Doug Alan's story

‘I have always considered that I never had a childhood … I cannot stress enough that children deserve a childhood without adopting childhood in a survival mode.’

In a statement to the Royal Commission, Doug wrote: ‘I am very tired and weary of recalling the past. I just wish … the issues and reminders of the past that always [seemed] to be sitting in a box on a shelf for [over 50] years, would just disappear altogether’.

Doug has never told anyone the specific details of his childhood trauma.

When he was five, Doug’s parents separated and his father placed him and his siblings into care in New South Wales. ‘I was a [resident] of two children’s homes … The second home was … run by the United Protestant Association … I then went to live with non-relatives to the age of [nearly 13] … [and then went] to live with my father.’

The first children’s home Doug went to in the early 1960s was run by a couple and ‘for many years I could only think of them with the word, “cruel” to describe their behaviour toward me … I do not wish to speak about it. It is a mixture of embarrassment [and] shame in the way I was treated. They had no genuine kindness, consideration and no fairness …

‘I remember once, when they were being extremely degrading towards me, I was thinking, “Why are they doing this? I have done nothing wrong. Why? Why?” It still haunts me today. I feel strongly that I would fall apart if I went into the details and [started] describing the events. I was [a] victim of their hostility and lies.’
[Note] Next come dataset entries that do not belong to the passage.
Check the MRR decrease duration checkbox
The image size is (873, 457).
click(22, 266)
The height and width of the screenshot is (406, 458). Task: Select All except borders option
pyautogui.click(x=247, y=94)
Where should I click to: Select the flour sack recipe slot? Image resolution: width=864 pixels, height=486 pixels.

Doug told the Commissioner that at the second children’s home, ‘what [happened] to me would have put someone in prison then and now if reported’. Doug and other boys were sexually abused by a worker at the home, who took them on outings and then booked into hotels. There, he would drug their milk and sexually abuse them.
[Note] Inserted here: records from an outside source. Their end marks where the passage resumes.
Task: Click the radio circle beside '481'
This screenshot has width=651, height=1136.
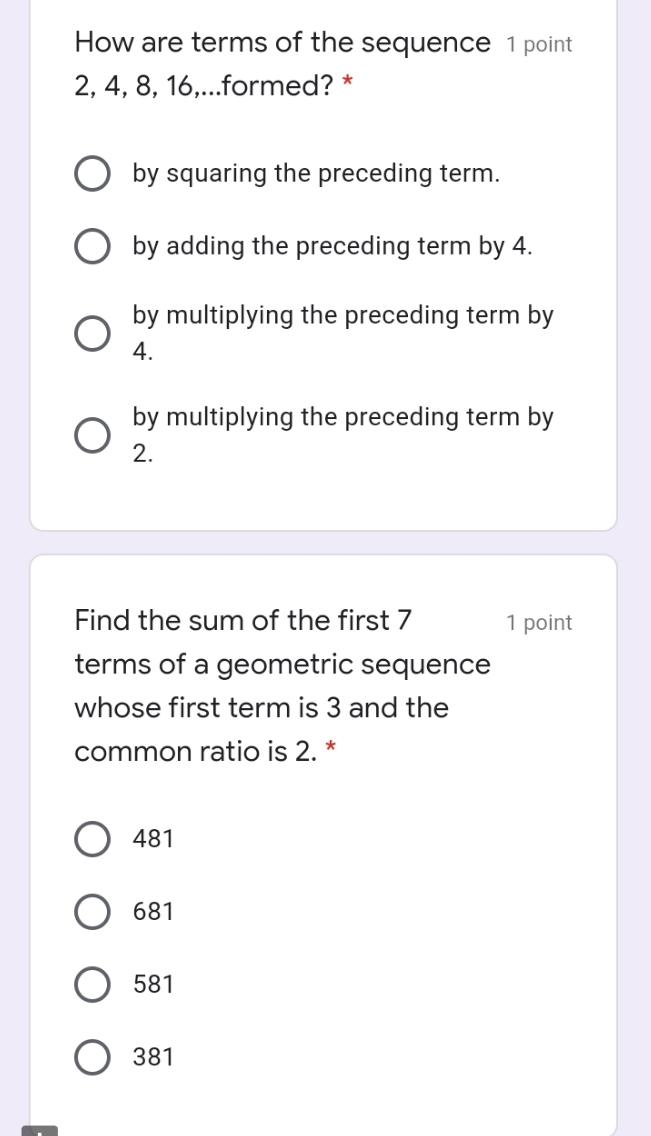Action: coord(92,838)
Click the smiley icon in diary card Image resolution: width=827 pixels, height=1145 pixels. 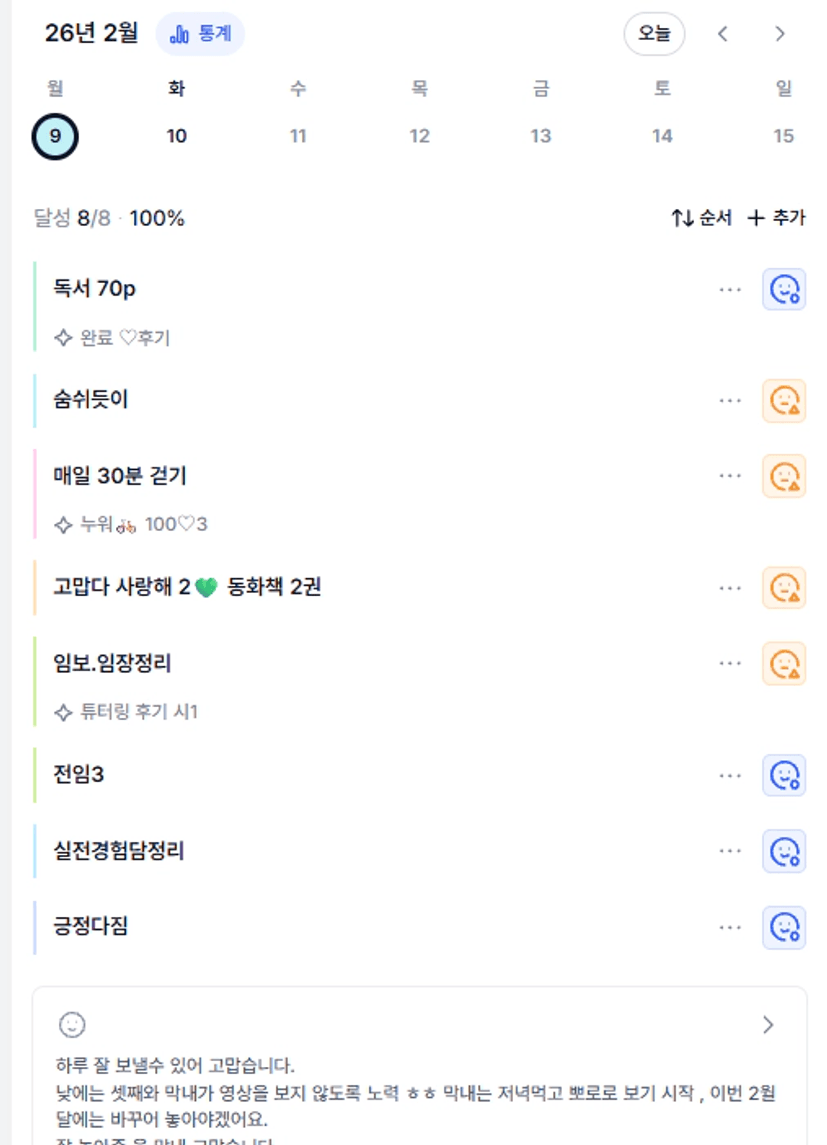coord(72,1024)
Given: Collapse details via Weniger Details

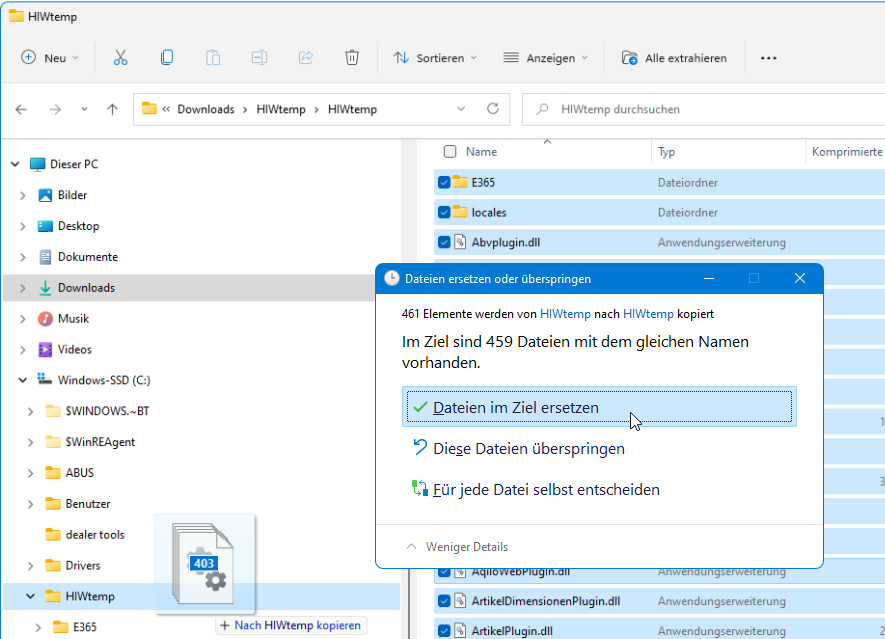Looking at the screenshot, I should (457, 547).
Doug never reported the abuse.

‘As a small child away from any family … you have no one to trust, to talk to and to confide with. I learnt from a very early age that to survive was not to speak up, not to draw attention to yourself. I knew then that the less you say, the less you can get into trouble … Adults do not always believe what children say.’

Doug believes that he survived childhood sexual abuse, ‘at a cost. The cost of unpleasant memories and the ramifications that it carries, that continues to resurface … I am still a person that mostly [lives] life quietly in comparison to others. This is despite having an outward appearance of having friends and appearing to socialise reasonably well’.

Doug married and had children and commented to the Commissioner that ‘when you have children … you see children that age and you think, when you were that age … It influences how you bring your own children up, and so forth’.

After Doug saw a program on television about child sexual abuse, he contacted the United Protestant Association and they paid for him to attend 20 sessions of counselling with Relationships Australia. Although the counselling was helpful, he did not reveal any details of the sexual abuse to his counsellor.

Doug would like to see that ‘all workers and volunteers [in institutions] … can report … child sexual abuse … knowing that [there] are policies, procedures and checklists in place that are practical to use and provide fairness to all parties, and that reporting will be treated seriously, professionally, confidentially and without any repercussions … to the person reporting’.

Doug is unsure whether or not to seek compensation for the sexual abuse he experienced at the Protestant children’s home. ‘I do think at times that seeking … compensation may be a significant way for me to put the past further behind. Then maybe the past can be put in a box and be buried in six tonnes or more of concrete … never to resurface again in any form.’